++++ Records supplied ++++
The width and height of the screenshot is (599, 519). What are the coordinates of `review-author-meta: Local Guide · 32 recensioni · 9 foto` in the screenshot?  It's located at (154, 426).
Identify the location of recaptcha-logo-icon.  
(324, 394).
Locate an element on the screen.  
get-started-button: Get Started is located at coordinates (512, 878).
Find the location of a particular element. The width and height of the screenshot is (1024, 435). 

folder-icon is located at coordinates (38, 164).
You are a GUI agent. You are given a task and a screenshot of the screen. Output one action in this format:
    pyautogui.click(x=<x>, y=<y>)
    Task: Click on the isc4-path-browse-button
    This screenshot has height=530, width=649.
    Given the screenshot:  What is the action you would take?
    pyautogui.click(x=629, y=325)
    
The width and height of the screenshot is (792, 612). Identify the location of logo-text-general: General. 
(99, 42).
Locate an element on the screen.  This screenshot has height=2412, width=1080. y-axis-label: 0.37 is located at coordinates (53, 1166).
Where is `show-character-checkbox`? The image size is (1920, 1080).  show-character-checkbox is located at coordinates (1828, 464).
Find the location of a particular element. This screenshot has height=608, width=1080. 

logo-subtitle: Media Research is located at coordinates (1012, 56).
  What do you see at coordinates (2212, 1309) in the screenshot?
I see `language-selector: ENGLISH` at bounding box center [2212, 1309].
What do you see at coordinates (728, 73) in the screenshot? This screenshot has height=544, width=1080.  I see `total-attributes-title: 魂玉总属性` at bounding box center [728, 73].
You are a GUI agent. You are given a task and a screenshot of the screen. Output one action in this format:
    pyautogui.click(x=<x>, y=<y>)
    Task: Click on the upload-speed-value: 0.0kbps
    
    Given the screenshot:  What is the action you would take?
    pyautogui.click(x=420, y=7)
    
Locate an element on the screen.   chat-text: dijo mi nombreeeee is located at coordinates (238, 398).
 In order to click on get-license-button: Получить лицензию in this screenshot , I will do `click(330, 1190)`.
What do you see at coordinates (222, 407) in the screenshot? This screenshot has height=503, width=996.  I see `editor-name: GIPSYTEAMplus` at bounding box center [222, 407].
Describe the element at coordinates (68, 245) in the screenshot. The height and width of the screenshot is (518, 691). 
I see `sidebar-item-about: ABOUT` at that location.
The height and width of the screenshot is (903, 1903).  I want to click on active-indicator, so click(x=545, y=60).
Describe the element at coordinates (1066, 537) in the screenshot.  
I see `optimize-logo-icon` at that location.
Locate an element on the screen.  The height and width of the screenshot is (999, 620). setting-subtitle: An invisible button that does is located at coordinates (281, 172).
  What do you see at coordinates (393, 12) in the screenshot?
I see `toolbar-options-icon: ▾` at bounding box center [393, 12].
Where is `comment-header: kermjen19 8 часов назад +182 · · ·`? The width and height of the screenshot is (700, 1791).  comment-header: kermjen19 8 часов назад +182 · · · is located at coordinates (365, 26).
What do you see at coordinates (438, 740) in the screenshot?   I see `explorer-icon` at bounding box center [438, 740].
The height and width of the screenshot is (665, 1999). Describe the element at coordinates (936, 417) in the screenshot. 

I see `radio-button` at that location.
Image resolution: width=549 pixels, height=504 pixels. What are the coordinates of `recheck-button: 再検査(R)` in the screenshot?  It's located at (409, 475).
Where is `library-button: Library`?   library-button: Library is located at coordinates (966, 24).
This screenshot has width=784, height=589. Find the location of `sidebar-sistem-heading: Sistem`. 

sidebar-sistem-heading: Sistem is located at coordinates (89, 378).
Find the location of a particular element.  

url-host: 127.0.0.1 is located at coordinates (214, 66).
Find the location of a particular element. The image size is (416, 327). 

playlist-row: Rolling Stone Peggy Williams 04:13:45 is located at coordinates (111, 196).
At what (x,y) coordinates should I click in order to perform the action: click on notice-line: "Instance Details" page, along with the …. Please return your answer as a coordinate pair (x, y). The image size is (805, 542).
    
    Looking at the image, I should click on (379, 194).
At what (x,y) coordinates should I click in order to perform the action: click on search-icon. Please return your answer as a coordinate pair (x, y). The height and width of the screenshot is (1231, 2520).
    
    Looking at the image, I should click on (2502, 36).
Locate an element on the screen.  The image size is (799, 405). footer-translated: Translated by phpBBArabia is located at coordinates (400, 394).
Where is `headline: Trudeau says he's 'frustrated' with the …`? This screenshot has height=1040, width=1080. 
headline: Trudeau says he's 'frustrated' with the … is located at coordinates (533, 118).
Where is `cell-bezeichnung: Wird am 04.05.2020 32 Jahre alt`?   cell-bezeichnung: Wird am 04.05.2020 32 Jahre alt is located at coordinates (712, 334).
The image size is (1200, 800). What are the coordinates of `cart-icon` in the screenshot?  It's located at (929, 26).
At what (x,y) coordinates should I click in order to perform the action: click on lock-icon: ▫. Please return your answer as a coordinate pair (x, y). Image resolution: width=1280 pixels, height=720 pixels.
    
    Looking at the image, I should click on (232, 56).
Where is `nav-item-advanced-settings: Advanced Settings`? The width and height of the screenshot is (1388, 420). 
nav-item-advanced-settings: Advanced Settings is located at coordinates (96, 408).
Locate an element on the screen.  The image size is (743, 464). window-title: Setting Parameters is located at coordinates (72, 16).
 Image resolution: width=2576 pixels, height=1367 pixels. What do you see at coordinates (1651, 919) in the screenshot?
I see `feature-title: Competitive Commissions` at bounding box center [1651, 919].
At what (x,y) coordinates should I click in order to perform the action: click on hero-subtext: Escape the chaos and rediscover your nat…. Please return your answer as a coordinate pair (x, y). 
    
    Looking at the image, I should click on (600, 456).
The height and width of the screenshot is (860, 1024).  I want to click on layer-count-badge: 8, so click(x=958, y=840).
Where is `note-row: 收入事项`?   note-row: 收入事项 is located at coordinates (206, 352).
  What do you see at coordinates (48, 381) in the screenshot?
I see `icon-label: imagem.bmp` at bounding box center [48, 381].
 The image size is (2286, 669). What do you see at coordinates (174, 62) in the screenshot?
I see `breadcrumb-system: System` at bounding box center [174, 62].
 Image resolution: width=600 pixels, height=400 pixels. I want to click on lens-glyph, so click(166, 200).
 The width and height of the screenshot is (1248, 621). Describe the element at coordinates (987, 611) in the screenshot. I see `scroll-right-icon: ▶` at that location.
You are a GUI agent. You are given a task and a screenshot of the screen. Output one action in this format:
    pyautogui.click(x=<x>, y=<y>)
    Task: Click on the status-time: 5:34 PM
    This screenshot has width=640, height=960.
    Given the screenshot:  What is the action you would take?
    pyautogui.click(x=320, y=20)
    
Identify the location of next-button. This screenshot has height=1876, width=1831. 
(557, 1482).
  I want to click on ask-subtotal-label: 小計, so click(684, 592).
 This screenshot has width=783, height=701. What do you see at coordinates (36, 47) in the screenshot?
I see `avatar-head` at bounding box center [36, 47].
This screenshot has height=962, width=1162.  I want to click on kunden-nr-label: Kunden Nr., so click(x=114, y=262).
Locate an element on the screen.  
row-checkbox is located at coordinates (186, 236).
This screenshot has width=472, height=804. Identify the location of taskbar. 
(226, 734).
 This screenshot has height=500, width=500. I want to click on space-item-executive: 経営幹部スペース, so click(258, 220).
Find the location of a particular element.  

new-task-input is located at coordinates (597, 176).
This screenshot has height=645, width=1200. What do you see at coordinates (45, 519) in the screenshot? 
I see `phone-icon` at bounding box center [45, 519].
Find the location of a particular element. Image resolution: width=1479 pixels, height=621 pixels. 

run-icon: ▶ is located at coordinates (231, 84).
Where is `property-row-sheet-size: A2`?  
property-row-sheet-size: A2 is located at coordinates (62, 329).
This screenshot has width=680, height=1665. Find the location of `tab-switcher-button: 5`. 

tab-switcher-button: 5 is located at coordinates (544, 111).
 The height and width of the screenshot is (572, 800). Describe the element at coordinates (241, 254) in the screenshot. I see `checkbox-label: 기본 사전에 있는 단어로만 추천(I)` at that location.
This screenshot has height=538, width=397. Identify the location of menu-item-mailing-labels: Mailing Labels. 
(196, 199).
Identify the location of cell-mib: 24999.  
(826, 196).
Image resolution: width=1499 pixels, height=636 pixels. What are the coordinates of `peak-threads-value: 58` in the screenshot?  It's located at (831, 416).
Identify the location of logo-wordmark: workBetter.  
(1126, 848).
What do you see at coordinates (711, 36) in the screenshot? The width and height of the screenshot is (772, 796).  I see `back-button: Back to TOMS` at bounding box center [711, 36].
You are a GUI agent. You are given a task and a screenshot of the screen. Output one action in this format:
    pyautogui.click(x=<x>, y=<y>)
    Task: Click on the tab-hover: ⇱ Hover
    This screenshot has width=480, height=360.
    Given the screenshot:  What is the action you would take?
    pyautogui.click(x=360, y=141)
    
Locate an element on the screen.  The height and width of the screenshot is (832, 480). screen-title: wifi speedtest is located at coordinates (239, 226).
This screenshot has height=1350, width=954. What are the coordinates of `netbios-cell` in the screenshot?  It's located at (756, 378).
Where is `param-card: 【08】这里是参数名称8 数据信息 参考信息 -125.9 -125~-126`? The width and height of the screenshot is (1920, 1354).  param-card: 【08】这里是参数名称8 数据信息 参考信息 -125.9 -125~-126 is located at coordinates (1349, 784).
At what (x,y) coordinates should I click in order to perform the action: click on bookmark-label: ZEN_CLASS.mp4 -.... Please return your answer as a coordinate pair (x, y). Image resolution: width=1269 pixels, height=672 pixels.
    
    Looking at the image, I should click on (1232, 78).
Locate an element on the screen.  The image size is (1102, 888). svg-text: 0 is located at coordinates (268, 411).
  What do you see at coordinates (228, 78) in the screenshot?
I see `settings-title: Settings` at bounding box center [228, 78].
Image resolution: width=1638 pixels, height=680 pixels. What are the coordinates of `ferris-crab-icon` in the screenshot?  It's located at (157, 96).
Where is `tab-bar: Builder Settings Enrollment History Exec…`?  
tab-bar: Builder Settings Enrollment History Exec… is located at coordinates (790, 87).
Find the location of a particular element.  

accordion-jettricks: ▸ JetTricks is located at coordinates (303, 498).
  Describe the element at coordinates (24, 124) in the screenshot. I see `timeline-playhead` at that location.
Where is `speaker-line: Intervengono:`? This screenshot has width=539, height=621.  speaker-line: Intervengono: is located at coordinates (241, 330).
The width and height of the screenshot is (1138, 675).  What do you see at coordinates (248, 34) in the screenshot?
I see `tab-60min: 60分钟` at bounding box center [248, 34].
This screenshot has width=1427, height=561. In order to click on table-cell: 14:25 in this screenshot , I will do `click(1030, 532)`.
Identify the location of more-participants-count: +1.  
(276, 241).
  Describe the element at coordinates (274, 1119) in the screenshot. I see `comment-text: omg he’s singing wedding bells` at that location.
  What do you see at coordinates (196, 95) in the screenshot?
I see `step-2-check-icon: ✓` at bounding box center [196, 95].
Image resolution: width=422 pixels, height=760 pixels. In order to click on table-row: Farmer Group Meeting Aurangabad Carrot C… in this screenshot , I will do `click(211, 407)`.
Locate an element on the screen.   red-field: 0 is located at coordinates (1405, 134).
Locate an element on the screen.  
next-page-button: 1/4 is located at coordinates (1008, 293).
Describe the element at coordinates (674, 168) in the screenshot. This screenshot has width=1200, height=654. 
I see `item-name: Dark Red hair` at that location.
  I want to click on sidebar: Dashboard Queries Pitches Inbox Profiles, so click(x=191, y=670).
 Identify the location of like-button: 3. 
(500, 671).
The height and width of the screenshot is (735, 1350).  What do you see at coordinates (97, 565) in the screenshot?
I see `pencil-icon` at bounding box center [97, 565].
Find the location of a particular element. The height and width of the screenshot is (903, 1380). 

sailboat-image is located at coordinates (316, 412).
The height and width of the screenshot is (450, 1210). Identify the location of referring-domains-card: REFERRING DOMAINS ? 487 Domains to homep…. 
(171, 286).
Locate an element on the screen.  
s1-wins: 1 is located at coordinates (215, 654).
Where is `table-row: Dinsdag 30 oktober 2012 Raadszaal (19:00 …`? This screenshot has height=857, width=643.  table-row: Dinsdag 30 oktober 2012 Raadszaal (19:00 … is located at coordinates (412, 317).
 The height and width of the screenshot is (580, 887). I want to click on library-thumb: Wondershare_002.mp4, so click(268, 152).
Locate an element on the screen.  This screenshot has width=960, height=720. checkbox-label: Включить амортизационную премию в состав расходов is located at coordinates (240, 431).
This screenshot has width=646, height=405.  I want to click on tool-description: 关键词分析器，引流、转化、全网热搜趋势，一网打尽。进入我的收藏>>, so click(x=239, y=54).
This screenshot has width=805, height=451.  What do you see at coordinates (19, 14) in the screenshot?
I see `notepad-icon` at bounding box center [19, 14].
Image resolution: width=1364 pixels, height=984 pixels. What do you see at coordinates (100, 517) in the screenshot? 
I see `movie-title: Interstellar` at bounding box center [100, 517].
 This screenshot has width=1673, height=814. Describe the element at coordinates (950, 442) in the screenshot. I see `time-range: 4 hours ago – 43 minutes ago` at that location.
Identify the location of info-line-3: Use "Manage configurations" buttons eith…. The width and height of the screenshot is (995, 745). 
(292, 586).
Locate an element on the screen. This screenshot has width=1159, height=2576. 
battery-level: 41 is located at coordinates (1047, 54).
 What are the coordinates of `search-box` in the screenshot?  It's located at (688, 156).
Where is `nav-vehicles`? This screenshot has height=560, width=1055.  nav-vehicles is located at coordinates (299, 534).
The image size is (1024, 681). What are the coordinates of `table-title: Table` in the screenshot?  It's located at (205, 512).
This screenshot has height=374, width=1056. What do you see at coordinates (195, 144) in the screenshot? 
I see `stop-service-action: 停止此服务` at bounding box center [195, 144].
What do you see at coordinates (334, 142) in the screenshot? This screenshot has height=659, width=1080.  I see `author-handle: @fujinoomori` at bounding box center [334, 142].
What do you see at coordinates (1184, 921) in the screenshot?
++++
Copy out the material above word for word, starting at the line containing "Identify the location of recaptcha-logo-icon." and ending at the line containing "coordinates (238, 398).", with both of those lines included.

▸ Solution to the problem:
Identify the location of recaptcha-logo-icon.  
(324, 394).
Locate an element on the screen.  
get-started-button: Get Started is located at coordinates (512, 878).
Find the location of a particular element. The width and height of the screenshot is (1024, 435). 

folder-icon is located at coordinates (38, 164).
You are a GUI agent. You are given a task and a screenshot of the screen. Output one action in this format:
    pyautogui.click(x=<x>, y=<y>)
    Task: Click on the isc4-path-browse-button
    This screenshot has height=530, width=649.
    Given the screenshot:  What is the action you would take?
    pyautogui.click(x=629, y=325)
    
The width and height of the screenshot is (792, 612). Identify the location of logo-text-general: General. 
(99, 42).
Locate an element on the screen.  This screenshot has height=2412, width=1080. y-axis-label: 0.37 is located at coordinates (53, 1166).
Where is `show-character-checkbox`? The image size is (1920, 1080).  show-character-checkbox is located at coordinates (1828, 464).
Find the location of a particular element. This screenshot has height=608, width=1080. 

logo-subtitle: Media Research is located at coordinates (1012, 56).
  What do you see at coordinates (2212, 1309) in the screenshot?
I see `language-selector: ENGLISH` at bounding box center [2212, 1309].
What do you see at coordinates (728, 73) in the screenshot? This screenshot has height=544, width=1080.  I see `total-attributes-title: 魂玉总属性` at bounding box center [728, 73].
You are a GUI agent. You are given a task and a screenshot of the screen. Output one action in this format:
    pyautogui.click(x=<x>, y=<y>)
    Task: Click on the upload-speed-value: 0.0kbps
    
    Given the screenshot:  What is the action you would take?
    pyautogui.click(x=420, y=7)
    
Locate an element on the screen.   chat-text: dijo mi nombreeeee is located at coordinates (238, 398).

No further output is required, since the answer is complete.